**How to complete this task**:
Nothing but the lines from the start of the records below through the line that has "Зеландию (606, 77)" should appear, each exactly as given.

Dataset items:
⟨

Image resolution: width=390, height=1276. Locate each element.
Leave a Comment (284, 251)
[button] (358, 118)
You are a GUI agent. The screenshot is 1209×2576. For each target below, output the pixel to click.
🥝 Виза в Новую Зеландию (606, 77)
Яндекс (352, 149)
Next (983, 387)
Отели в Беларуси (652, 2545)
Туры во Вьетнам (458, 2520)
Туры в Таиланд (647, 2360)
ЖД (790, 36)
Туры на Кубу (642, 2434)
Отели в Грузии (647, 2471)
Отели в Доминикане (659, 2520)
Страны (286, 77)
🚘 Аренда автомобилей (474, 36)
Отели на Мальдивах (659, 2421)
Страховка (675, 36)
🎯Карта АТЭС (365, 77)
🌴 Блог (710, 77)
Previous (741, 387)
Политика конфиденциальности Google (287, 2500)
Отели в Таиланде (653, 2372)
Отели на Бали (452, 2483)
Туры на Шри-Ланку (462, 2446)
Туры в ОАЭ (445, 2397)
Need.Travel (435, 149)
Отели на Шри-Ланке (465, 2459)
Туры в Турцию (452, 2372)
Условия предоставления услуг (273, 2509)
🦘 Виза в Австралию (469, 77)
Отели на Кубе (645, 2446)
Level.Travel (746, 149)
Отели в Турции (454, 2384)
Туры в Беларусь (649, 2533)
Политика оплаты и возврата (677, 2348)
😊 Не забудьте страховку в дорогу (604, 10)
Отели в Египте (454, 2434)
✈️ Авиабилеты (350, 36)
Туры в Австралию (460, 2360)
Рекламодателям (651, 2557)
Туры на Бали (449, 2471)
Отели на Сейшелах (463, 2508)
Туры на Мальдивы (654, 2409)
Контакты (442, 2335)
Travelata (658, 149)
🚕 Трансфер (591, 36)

⟩

**Reply**:
Image resolution: width=390, height=1276. Locate each element.
Leave a Comment (284, 251)
[button] (358, 118)
You are a GUI agent. The screenshot is 1209×2576. For each target below, output the pixel to click.
🥝 Виза в Новую Зеландию (606, 77)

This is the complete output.